Back in 2010, with the Winter Olympics in town, the municipality held a six-week “Warmup to 2010” with teams of staff participating in activities loosely based on the Olympics, such as cross-country skiing with 12-foot wood planks.
“(They were) fun activities that combined all the elements of wellness — mind, body, spirit types of activities — and that’s really the pillars of all our programs,” says Dennis.
“By doing these kinds of initiatives, our hope is that we keep our workforce healthy for a longer period of time and, hopefully, that turns into a longer-term employee in terms of not retiring as early as they might have decided they wanted to.”
There’s also an in-house gym, with about 300 of the organization’s 1,700 employees registered, along with 50 to 75 people who are registered to use community centres.

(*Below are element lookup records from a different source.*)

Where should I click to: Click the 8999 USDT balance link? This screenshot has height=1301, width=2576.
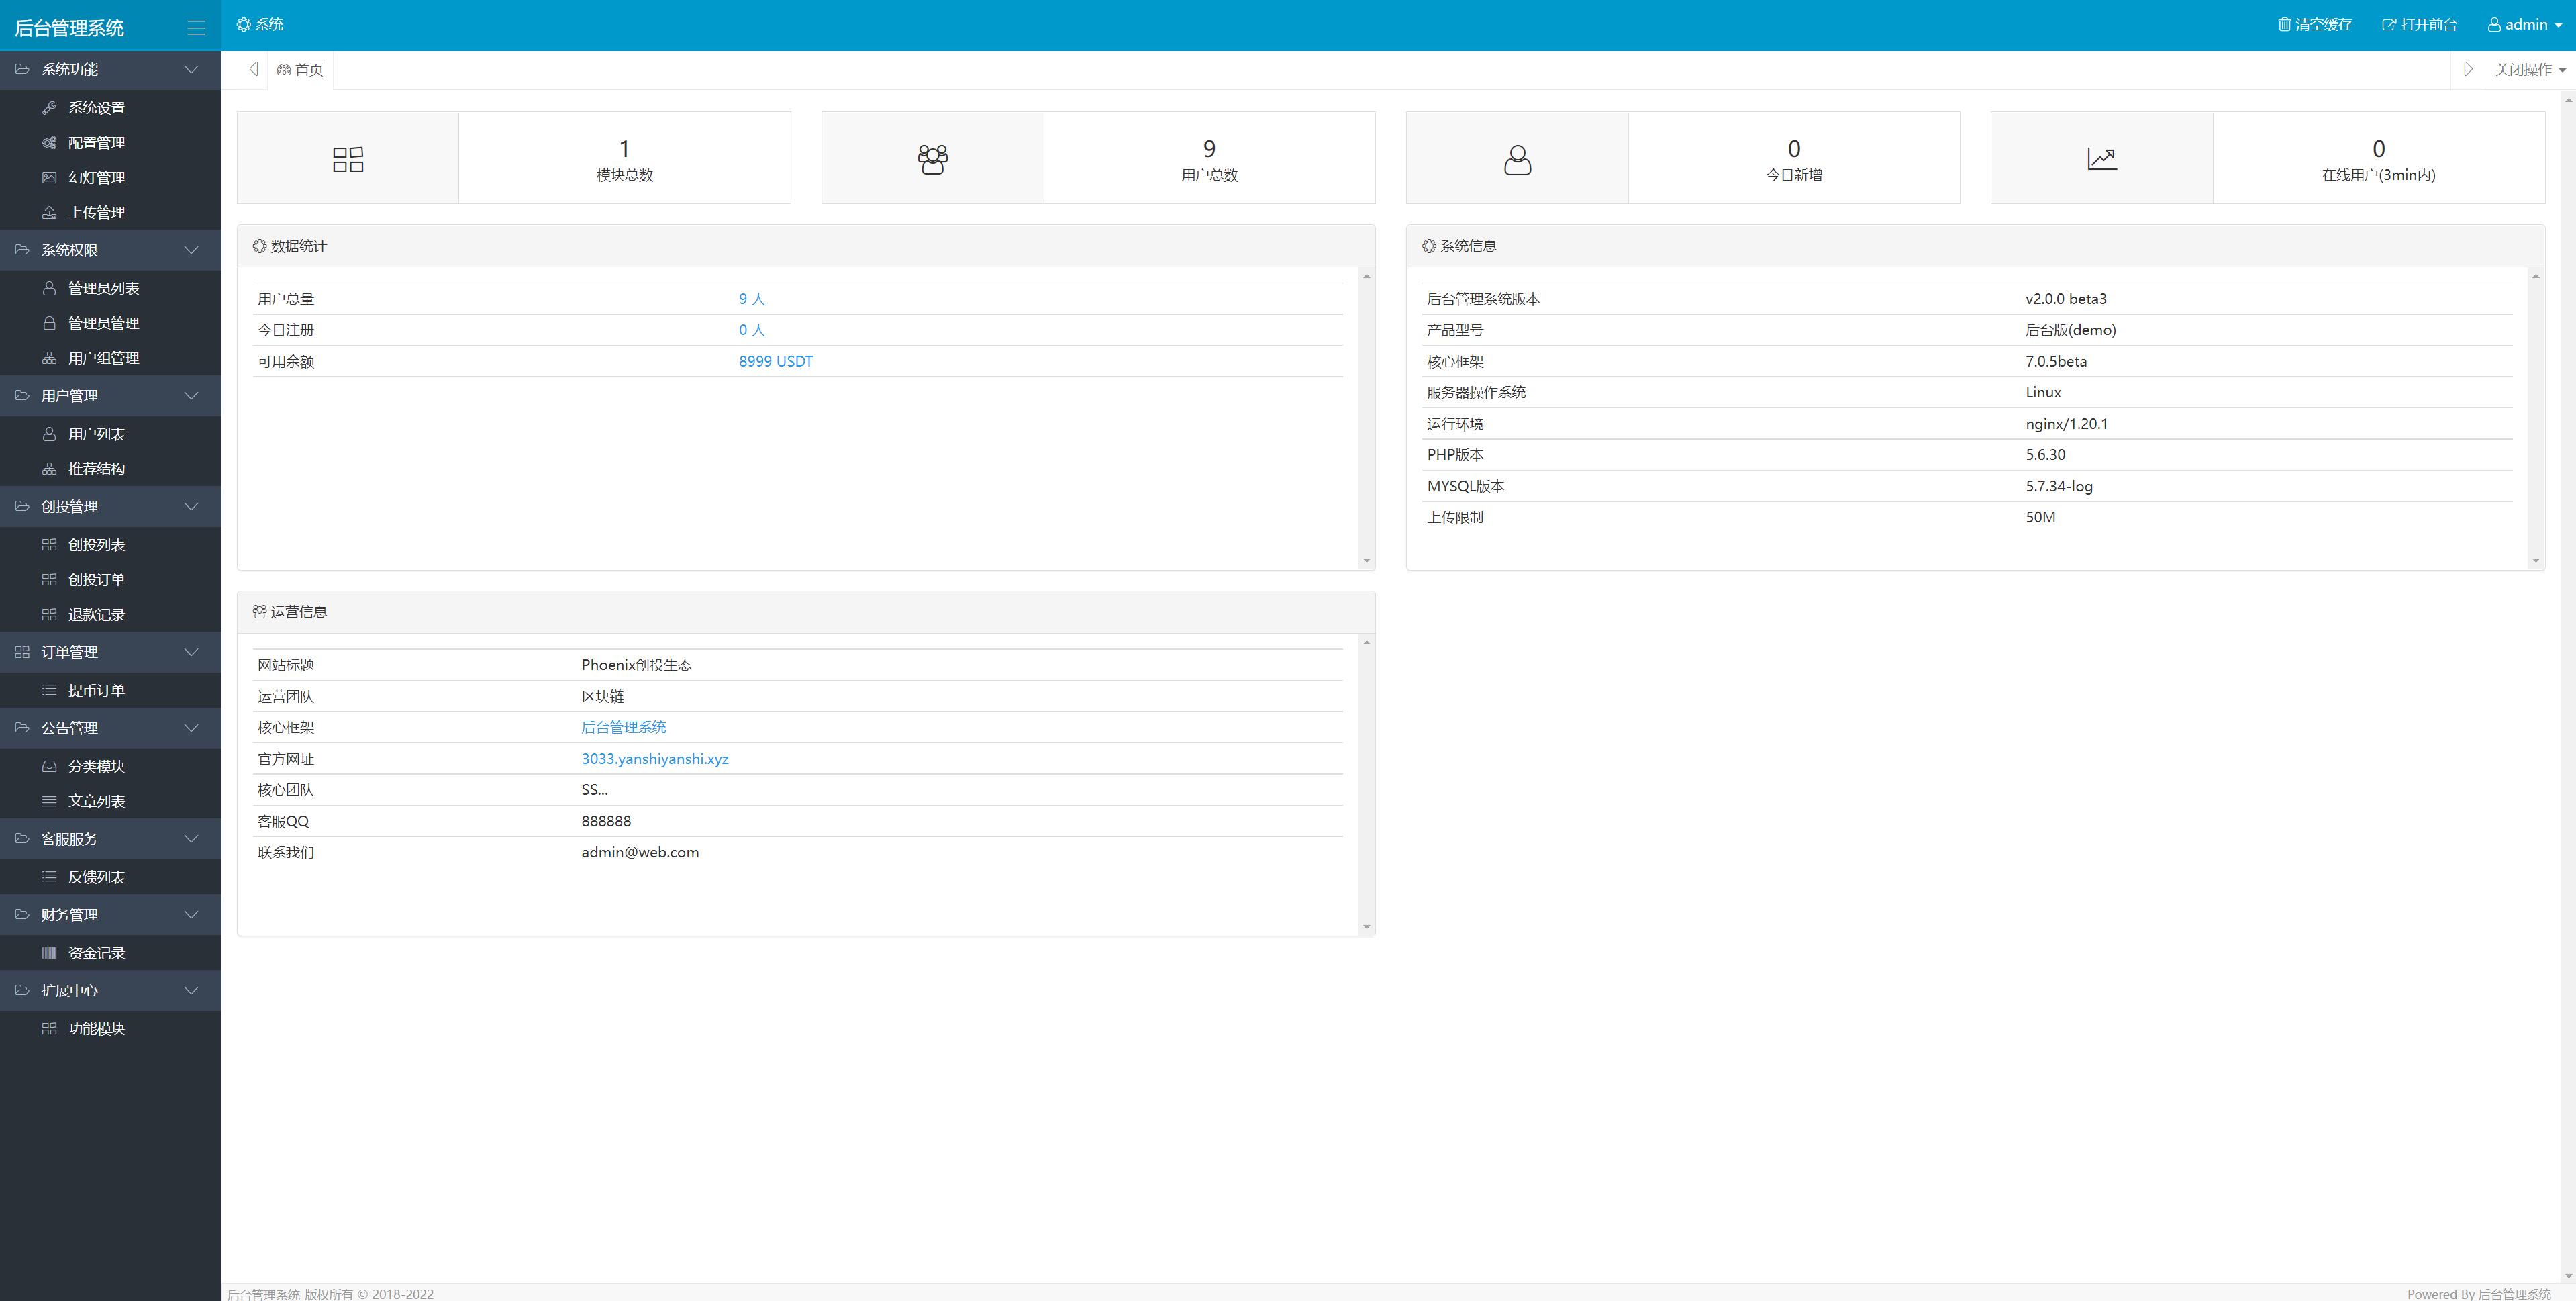[x=775, y=362]
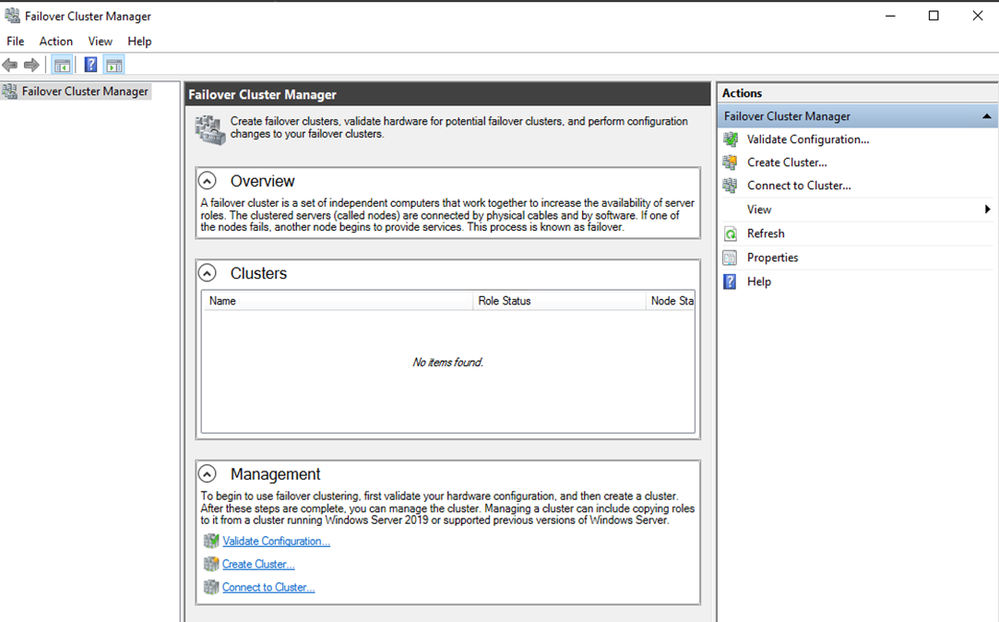
Task: Toggle the console tree pane toolbar icon
Action: pos(62,65)
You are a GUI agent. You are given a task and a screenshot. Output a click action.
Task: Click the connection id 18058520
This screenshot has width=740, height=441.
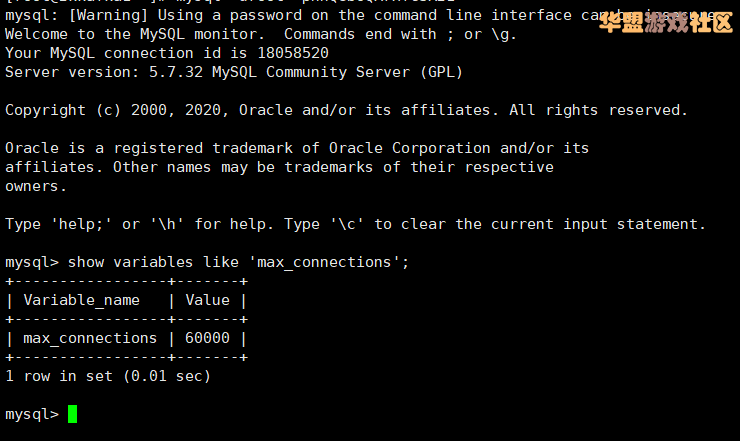293,53
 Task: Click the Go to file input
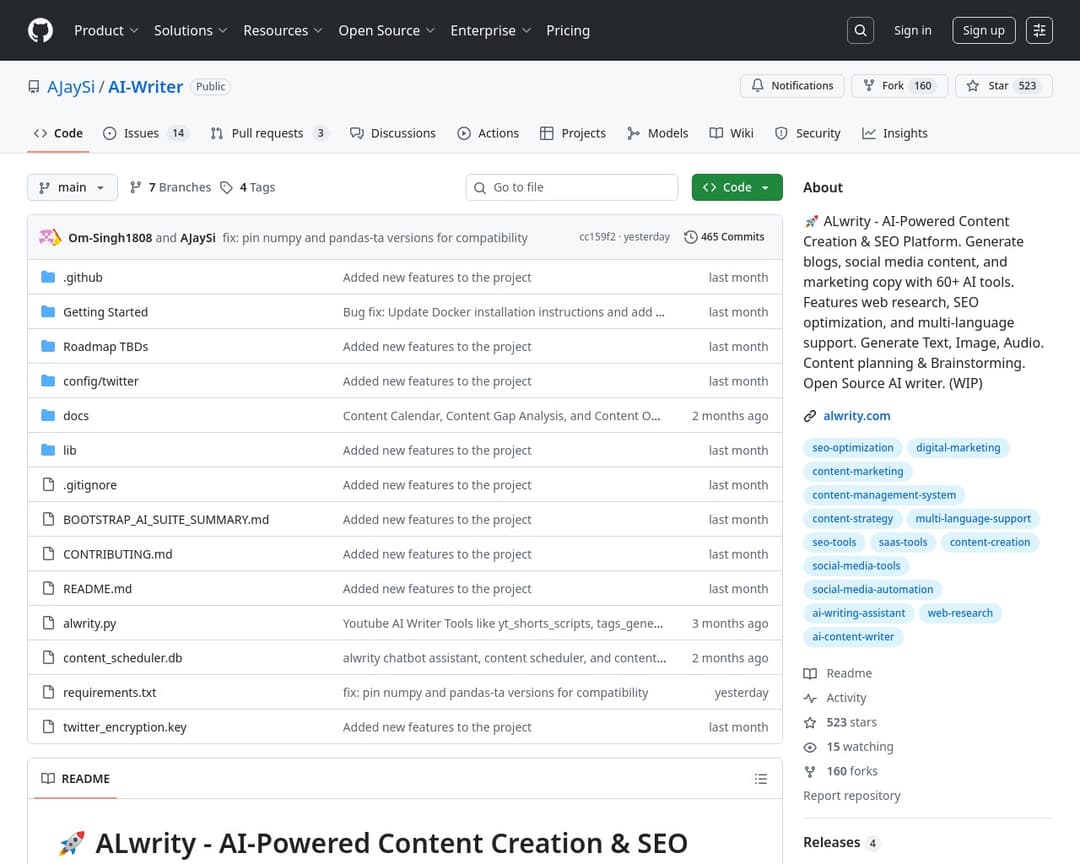pos(580,188)
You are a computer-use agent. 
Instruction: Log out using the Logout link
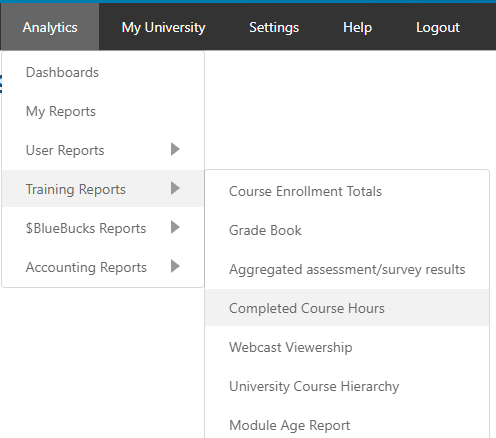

The program enjoys strong participation, largely because of convenience, employee input and topical, relevant initiatives.
“It’s really making it employee-centred as opposed to us saying, ‘Well, I think this is what we should do’ — what do the staff want? So I think that’s a big piece of it,” says Dennis.
“And creating the opportunities that the research is also saying are important factors to the general population, so things around elder care.”
Return on investment
Years ago, when the city first started the program, it looked to private sector employers with wellness initiatives and found those that measured the return on investment were more likely to keep the program going when budgets were cut, says Dennis.
So all the city’s programs have metrics around them, be they informal or formal.
“Part of the reason that organizations are questioning their return on investment is many of the wellness programs are not putting metrics in place to be able to measure, so how can they tell the story?” she says.
There are several indicators Dennis looks at. For example, if there’s a 12-week program, it’s about looking at whether people form habits within the time frame because if they do, there’s a greater likelihood they will stay active post-program, she says. As a result, the city does before- and-after measurements to look for improvements in physical activities and physiological health parameters.
“To me, that’s success if they’re taking the information and doing something with it, then we’re being successful in implementing a change and a shift in the perspectives on a healthy lifestyle,” says Dennis.
“We know from the literature that when these parameters are improved, it translates into decreased benefit costs, decreased sick time, increased productivity, decreased presenteeism, so we kind of combine homegrown stats with what the literature is saying, and then we’re able to tell the story.”
And while smaller organizations may be concerned about the costs of a health and wellness program, there are options. The services at the City of Richmond are provided at little to no cost, says Dennis, adding it’s about leveraging community relationships with groups such as the Heart and Stroke Foundation.
The city also asks staff to share any special skills they have, which led to the lessons on fly fishing and guitar playing, she says. “It also creates an opportunity for staff to strut their stuff.”
And the support of HR is key, says Dennis.
“Being embedded within the human resources department also allows me the opportunity to work with a variety of different portfolio managers that say, ‘Wow, we’re having a real issue with this in our department, can you help us out or connect us with some information that we can share with the management team of that area?’ So even having that level of embracing of the program through the HR department has really helped as well.”